London asking rents hit record high as available properties dwindle
-Average asking rents in London rose to an all-time high by the end of 2018, surpassing the previous peak from almost three years ago in Q1 2016
- Asking rents in the capital are now increasing at an annual rate not seen since Q1 2015
- Compared with this time last year, available rental stock in London is down 22%
- -Nationally outside London, there are 10% fewer rental properties marked available compared to this time last year
- -Rightmove predicts that asking rents will rise by 3% outside London, and 4% in London in 2019
- -Hertford saw the largest rise in demand from tenants over the past year outside London, while East Ham has seen the biggest increase in demand in London
The flood of rental properties that came to market in the capital between 2016 and 2017 helped to curb rental prices for a few years, with asking rents dropping to and staying under £2,000 per month for almost three years. Now, the subsequent drop in buy to let activity and increased demand from tenants has led to a lack of choice for tenants and rents rising to a new record of £2,034 per month, surpassing the high of 2016.
Rightmove’s Commercial Director and Housing Market Analyst Miles Shipside comments: “The increasing rents in London reflect that demand has been exceeding supply over the past year. When the Government introduced higher stamp duty on second home purchases back in 2016, it deterred many landlords from investing in the buy-to-let market, which in turn has exacerbated this ongoing dearth of available properties, and we’re yet to see any significant boost in stock from the many build-to-rent programmes. In addition, the more punitive treatment of tax reliefs has meant some landlords are also exiting.”
Outside London, it’s places in the North West that have seen the biggest increase in tenant demand, with six towns from the region making the top ten this year. The top five include Hertford, Bootle, Bracknell, Winsford and Prenton. In the capital, East London dominates the top five, which comprised East Ham, Forest Gate, Biggin Hill, Elephant and Castle and Chadwell Heath.
Hayes, Notting Hill, Hammersmith, Canary Wharf and Highgate made it into the top five London areas where asking rents have increased the most, with Newbury, Swansea, Dundee, Dudley and Hinckley being the spots where asking rents have risen the most across the rest of Great Britain.

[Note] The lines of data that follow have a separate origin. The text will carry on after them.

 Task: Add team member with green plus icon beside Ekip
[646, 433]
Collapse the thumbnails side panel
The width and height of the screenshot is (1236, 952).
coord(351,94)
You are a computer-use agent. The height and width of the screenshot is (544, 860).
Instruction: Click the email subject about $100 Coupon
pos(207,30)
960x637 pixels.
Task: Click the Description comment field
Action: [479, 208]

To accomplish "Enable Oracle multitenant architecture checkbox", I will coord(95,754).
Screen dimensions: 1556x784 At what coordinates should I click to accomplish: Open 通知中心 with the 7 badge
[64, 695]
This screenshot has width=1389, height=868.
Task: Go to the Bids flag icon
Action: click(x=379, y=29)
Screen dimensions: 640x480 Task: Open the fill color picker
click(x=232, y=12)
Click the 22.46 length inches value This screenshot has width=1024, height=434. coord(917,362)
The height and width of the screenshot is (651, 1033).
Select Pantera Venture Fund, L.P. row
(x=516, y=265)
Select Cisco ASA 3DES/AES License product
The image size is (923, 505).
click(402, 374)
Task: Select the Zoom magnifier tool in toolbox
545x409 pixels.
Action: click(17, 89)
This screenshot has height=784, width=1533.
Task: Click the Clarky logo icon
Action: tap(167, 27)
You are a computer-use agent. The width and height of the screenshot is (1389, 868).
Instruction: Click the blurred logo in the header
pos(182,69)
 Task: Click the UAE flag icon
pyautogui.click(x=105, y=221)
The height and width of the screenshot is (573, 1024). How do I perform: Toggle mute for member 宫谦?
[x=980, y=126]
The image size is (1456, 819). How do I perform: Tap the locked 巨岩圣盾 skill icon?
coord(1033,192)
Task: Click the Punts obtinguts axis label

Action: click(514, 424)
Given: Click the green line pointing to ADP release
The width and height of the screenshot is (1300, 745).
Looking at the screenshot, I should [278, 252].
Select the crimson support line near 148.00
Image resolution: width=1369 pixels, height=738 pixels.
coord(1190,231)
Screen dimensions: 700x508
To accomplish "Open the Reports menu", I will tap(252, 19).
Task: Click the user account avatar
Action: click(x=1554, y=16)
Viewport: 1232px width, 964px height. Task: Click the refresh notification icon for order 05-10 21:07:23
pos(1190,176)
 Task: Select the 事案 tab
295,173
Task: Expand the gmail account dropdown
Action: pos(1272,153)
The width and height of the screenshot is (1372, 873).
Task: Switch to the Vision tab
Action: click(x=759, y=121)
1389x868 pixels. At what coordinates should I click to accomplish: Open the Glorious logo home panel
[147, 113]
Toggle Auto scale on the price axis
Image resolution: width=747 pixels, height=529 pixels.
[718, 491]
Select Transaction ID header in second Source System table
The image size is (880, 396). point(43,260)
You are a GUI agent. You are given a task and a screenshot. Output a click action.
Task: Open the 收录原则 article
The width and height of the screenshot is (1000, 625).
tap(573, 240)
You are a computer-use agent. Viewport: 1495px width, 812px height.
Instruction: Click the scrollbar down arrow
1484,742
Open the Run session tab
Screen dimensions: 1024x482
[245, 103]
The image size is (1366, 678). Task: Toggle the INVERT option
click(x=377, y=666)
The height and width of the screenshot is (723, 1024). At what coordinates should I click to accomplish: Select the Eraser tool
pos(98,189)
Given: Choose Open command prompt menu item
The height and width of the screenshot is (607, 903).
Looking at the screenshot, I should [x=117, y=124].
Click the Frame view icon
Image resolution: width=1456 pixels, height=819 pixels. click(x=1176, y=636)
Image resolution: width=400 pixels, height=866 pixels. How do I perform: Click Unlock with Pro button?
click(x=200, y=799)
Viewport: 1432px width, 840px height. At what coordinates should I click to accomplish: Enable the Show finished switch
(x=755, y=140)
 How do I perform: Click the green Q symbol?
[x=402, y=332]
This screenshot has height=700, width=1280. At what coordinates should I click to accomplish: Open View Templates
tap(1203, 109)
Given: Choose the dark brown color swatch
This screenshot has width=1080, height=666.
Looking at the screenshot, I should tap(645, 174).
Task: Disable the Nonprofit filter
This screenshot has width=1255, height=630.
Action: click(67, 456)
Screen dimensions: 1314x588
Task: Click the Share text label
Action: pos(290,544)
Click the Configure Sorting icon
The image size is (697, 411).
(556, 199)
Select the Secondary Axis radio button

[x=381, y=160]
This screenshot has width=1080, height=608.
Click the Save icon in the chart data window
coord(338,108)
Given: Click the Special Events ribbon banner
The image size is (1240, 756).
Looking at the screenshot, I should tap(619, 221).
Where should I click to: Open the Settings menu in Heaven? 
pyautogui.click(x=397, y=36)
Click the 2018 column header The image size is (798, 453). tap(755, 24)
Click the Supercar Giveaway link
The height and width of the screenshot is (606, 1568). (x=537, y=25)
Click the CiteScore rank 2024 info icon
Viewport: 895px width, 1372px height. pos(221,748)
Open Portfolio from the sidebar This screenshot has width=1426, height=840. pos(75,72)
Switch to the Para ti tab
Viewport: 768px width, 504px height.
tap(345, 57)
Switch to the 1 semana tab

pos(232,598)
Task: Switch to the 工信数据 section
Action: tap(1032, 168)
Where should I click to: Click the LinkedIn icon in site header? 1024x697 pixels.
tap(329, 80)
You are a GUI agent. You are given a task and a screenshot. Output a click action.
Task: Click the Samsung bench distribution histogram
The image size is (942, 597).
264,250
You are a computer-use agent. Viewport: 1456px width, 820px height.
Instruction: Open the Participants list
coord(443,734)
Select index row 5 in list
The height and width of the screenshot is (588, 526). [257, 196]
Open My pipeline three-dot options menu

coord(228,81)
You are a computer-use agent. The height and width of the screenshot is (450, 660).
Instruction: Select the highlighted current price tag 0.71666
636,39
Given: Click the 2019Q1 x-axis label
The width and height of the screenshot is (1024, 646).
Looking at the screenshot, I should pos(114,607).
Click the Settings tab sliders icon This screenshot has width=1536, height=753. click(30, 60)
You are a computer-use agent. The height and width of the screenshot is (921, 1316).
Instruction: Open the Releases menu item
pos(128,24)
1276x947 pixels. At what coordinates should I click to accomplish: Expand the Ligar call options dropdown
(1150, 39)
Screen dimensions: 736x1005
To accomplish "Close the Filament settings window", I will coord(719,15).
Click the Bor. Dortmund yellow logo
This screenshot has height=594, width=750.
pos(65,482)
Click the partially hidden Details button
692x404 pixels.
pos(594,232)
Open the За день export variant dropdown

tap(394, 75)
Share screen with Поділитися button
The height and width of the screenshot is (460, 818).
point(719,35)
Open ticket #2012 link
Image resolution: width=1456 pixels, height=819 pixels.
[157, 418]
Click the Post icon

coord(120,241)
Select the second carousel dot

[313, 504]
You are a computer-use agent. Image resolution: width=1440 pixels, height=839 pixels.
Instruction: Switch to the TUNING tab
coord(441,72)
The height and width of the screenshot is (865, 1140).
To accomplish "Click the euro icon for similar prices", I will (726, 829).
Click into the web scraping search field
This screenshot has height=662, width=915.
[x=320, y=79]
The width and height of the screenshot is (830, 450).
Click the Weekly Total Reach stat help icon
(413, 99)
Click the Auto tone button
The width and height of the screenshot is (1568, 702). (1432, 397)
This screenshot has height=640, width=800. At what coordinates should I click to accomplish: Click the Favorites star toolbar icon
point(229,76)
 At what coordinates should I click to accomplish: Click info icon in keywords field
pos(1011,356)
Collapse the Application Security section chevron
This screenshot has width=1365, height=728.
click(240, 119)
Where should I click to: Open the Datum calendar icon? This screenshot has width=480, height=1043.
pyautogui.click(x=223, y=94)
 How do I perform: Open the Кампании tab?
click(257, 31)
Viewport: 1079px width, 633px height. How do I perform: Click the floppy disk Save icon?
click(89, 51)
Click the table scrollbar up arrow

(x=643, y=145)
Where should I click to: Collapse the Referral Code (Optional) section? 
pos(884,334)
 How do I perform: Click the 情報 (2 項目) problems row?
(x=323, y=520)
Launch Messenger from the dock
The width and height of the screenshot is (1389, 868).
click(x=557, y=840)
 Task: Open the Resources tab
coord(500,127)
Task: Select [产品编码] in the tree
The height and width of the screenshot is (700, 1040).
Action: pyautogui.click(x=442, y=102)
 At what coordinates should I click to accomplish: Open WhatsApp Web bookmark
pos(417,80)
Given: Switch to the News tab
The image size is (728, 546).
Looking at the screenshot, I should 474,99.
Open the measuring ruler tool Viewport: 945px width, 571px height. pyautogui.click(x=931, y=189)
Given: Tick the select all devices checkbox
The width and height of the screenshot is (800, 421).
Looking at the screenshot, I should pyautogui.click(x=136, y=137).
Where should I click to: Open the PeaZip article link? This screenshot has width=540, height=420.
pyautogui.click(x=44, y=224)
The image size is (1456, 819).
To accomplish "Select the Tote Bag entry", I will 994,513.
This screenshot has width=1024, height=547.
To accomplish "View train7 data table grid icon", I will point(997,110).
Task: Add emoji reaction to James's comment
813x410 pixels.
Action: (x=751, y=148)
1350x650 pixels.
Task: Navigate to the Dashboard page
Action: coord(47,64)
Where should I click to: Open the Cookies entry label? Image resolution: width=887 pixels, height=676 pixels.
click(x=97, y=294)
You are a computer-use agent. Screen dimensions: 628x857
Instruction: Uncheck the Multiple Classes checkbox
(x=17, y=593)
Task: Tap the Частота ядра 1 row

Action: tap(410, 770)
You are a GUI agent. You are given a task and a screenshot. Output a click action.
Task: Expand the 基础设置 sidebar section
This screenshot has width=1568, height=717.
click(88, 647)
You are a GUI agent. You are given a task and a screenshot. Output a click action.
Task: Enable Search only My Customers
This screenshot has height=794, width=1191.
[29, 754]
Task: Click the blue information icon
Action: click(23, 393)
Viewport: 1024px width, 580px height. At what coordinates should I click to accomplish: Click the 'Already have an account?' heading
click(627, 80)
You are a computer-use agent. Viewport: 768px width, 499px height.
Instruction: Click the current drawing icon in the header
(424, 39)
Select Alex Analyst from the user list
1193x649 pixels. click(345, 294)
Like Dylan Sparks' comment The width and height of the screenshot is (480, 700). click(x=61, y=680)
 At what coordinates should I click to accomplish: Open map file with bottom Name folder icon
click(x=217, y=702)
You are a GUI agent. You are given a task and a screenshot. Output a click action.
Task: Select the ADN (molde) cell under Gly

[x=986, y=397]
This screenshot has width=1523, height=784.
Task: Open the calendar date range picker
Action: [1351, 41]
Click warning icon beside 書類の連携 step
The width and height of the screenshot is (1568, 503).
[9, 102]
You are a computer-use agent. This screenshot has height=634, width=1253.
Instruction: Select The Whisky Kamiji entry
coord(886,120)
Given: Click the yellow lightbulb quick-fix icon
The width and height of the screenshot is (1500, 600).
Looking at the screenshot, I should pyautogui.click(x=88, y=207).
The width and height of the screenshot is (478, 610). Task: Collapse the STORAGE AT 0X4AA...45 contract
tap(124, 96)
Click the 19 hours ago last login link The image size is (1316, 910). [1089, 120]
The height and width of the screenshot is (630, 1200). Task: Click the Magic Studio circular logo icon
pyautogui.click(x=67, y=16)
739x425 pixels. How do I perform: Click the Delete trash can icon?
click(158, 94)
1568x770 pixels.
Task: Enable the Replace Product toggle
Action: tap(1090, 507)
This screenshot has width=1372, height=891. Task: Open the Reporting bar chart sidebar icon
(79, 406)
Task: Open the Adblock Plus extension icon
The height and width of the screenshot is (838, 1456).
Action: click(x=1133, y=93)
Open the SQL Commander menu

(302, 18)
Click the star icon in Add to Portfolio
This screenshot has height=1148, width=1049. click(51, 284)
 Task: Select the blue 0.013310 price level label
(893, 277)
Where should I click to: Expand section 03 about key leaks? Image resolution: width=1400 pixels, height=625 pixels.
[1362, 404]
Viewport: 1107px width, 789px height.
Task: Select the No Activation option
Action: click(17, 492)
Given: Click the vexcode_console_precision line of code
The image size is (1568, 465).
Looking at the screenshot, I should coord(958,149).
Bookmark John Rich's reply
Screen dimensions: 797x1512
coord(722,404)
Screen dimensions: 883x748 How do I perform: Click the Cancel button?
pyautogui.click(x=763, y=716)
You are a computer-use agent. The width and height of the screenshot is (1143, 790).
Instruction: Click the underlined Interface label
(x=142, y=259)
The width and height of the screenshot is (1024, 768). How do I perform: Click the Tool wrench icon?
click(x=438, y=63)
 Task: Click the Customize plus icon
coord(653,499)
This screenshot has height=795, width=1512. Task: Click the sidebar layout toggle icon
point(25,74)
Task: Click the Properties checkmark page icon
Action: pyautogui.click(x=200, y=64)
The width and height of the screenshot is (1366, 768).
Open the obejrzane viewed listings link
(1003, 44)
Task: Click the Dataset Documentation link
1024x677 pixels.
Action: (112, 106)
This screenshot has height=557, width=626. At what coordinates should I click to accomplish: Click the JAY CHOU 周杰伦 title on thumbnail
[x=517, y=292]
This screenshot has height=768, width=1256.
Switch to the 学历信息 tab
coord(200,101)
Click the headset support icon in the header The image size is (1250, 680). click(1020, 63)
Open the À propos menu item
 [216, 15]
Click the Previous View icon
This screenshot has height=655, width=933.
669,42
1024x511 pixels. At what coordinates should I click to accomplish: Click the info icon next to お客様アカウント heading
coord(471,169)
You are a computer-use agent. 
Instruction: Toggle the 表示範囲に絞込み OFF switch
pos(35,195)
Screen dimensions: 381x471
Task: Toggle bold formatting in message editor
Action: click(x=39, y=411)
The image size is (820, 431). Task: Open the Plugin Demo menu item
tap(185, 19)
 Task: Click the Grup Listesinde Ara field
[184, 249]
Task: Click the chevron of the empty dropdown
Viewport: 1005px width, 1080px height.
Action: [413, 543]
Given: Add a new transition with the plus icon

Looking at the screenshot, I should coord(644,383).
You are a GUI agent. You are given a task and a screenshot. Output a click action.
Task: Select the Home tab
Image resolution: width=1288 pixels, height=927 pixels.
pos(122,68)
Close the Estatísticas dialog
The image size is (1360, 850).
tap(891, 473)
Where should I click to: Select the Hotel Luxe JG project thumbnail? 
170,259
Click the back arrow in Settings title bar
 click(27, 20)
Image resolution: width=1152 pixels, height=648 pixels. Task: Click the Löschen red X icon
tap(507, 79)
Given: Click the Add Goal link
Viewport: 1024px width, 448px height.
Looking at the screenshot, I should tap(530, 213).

Shipside observes: “We forecast that average asking rents will continue to slowly strengthen further in 2019, by perhaps 3% outside London. In the capital there are no signs of an increase in buy-to-let activity, which may lead to asking rents growing further by around 4%. A mutually beneficial plan for both buy-to-let landlords and tenants is to strike up a genuine rapport. It eases landlords’ concerns if they have a tenant in situ for several years, while a tenant with a good relationship with their landlord will stand a better chance of negotiating more favourable rents.”